What the task asks: Each entry below has to be written out again exactly.

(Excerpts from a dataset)

══════

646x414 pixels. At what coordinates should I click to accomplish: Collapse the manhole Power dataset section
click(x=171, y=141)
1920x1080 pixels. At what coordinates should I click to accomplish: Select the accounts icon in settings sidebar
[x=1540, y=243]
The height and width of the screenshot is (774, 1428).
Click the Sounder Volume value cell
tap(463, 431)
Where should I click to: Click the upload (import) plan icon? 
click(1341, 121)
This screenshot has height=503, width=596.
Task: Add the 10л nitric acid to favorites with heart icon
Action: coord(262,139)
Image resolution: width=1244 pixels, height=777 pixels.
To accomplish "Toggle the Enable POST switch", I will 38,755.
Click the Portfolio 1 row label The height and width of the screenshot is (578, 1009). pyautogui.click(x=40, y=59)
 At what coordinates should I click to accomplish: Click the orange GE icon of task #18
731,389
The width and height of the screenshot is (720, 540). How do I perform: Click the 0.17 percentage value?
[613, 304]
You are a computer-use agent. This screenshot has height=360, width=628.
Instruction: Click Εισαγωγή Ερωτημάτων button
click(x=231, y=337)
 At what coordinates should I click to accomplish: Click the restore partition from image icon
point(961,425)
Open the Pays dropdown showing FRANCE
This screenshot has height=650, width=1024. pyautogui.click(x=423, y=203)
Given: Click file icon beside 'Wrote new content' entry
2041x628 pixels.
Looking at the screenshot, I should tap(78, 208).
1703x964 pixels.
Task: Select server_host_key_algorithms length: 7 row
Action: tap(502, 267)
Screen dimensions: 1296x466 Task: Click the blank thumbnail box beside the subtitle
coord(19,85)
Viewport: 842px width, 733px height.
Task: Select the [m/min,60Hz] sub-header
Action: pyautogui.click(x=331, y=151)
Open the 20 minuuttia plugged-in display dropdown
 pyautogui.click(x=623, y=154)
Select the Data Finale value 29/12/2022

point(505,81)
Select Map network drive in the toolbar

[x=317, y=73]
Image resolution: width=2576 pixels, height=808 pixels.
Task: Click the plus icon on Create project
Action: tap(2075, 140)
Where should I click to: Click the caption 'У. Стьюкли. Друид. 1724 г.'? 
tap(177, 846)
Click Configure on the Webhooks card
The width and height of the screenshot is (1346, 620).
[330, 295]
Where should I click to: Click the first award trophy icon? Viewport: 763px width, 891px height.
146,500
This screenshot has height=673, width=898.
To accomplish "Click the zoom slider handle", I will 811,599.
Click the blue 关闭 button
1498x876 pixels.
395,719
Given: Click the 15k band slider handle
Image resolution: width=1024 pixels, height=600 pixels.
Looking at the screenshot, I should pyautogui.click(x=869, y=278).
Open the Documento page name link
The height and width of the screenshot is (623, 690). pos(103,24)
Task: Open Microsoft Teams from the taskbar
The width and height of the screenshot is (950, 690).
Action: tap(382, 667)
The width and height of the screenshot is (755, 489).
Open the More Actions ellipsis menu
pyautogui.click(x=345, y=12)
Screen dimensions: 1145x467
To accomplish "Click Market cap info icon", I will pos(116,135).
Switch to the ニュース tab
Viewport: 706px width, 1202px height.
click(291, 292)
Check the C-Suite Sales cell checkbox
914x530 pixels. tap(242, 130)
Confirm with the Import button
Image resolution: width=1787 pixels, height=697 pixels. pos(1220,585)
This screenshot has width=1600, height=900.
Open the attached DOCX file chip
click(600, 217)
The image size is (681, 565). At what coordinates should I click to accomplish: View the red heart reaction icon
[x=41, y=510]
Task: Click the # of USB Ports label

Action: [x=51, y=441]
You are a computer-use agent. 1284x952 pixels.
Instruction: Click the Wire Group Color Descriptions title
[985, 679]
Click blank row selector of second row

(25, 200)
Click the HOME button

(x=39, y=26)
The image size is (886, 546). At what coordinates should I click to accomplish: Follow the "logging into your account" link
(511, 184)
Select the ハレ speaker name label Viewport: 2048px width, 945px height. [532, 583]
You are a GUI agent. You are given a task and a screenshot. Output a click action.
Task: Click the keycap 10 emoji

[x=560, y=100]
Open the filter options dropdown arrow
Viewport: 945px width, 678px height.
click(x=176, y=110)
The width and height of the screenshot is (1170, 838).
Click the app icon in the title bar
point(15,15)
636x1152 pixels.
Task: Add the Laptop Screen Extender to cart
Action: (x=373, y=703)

══════

Exercise output:
646x414 pixels. At what coordinates should I click to accomplish: Collapse the manhole Power dataset section
click(x=171, y=141)
1920x1080 pixels. At what coordinates should I click to accomplish: Select the accounts icon in settings sidebar
[x=1540, y=243]
The height and width of the screenshot is (774, 1428).
Click the Sounder Volume value cell
tap(463, 431)
Where should I click to: Click the upload (import) plan icon? 
click(1341, 121)
This screenshot has height=503, width=596.
Task: Add the 10л nitric acid to favorites with heart icon
Action: coord(262,139)
Image resolution: width=1244 pixels, height=777 pixels.
To accomplish "Toggle the Enable POST switch", I will 38,755.
Click the Portfolio 1 row label The height and width of the screenshot is (578, 1009). pyautogui.click(x=40, y=59)
 At what coordinates should I click to accomplish: Click the orange GE icon of task #18
731,389
The width and height of the screenshot is (720, 540). How do I perform: Click the 0.17 percentage value?
[613, 304]
You are a computer-use agent. This screenshot has height=360, width=628.
Instruction: Click Εισαγωγή Ερωτημάτων button
click(x=231, y=337)
 At what coordinates should I click to accomplish: Click the restore partition from image icon
point(961,425)
Open the Pays dropdown showing FRANCE
This screenshot has height=650, width=1024. pyautogui.click(x=423, y=203)
Given: Click file icon beside 'Wrote new content' entry
2041x628 pixels.
Looking at the screenshot, I should tap(78, 208).
1703x964 pixels.
Task: Select server_host_key_algorithms length: 7 row
Action: tap(502, 267)
Screen dimensions: 1296x466 Task: Click the blank thumbnail box beside the subtitle
coord(19,85)
Viewport: 842px width, 733px height.
Task: Select the [m/min,60Hz] sub-header
Action: pyautogui.click(x=331, y=151)
Open the 20 minuuttia plugged-in display dropdown
 pyautogui.click(x=623, y=154)
Select the Data Finale value 29/12/2022

point(505,81)
Select Map network drive in the toolbar

[x=317, y=73]
Image resolution: width=2576 pixels, height=808 pixels.
Task: Click the plus icon on Create project
Action: tap(2075, 140)
Where should I click to: Click the caption 'У. Стьюкли. Друид. 1724 г.'? 
tap(177, 846)
Click Configure on the Webhooks card
The width and height of the screenshot is (1346, 620).
[330, 295]
Where should I click to: Click the first award trophy icon? Viewport: 763px width, 891px height.
146,500
This screenshot has height=673, width=898.
To accomplish "Click the zoom slider handle", I will 811,599.
Click the blue 关闭 button
1498x876 pixels.
395,719
Given: Click the 15k band slider handle
Image resolution: width=1024 pixels, height=600 pixels.
Looking at the screenshot, I should pyautogui.click(x=869, y=278).
Open the Documento page name link
The height and width of the screenshot is (623, 690). pos(103,24)
Task: Open Microsoft Teams from the taskbar
The width and height of the screenshot is (950, 690).
Action: tap(382, 667)
The width and height of the screenshot is (755, 489).
Open the More Actions ellipsis menu
pyautogui.click(x=345, y=12)
Screen dimensions: 1145x467
To accomplish "Click Market cap info icon", I will pos(116,135).
Switch to the ニュース tab
Viewport: 706px width, 1202px height.
click(291, 292)
Check the C-Suite Sales cell checkbox
914x530 pixels. tap(242, 130)
Confirm with the Import button
Image resolution: width=1787 pixels, height=697 pixels. pos(1220,585)
This screenshot has width=1600, height=900.
Open the attached DOCX file chip
click(600, 217)
The image size is (681, 565). At what coordinates should I click to accomplish: View the red heart reaction icon
[x=41, y=510]
Task: Click the # of USB Ports label

Action: [x=51, y=441]
You are a computer-use agent. 1284x952 pixels.
Instruction: Click the Wire Group Color Descriptions title
[985, 679]
Click blank row selector of second row

(25, 200)
Click the HOME button

(x=39, y=26)
The image size is (886, 546). At what coordinates should I click to accomplish: Follow the "logging into your account" link
(511, 184)
Select the ハレ speaker name label Viewport: 2048px width, 945px height. [532, 583]
You are a GUI agent. You are given a task and a screenshot. Output a click action.
Task: Click the keycap 10 emoji

[x=560, y=100]
Open the filter options dropdown arrow
Viewport: 945px width, 678px height.
click(x=176, y=110)
The width and height of the screenshot is (1170, 838).
Click the app icon in the title bar
point(15,15)
636x1152 pixels.
Task: Add the Laptop Screen Extender to cart
Action: (x=373, y=703)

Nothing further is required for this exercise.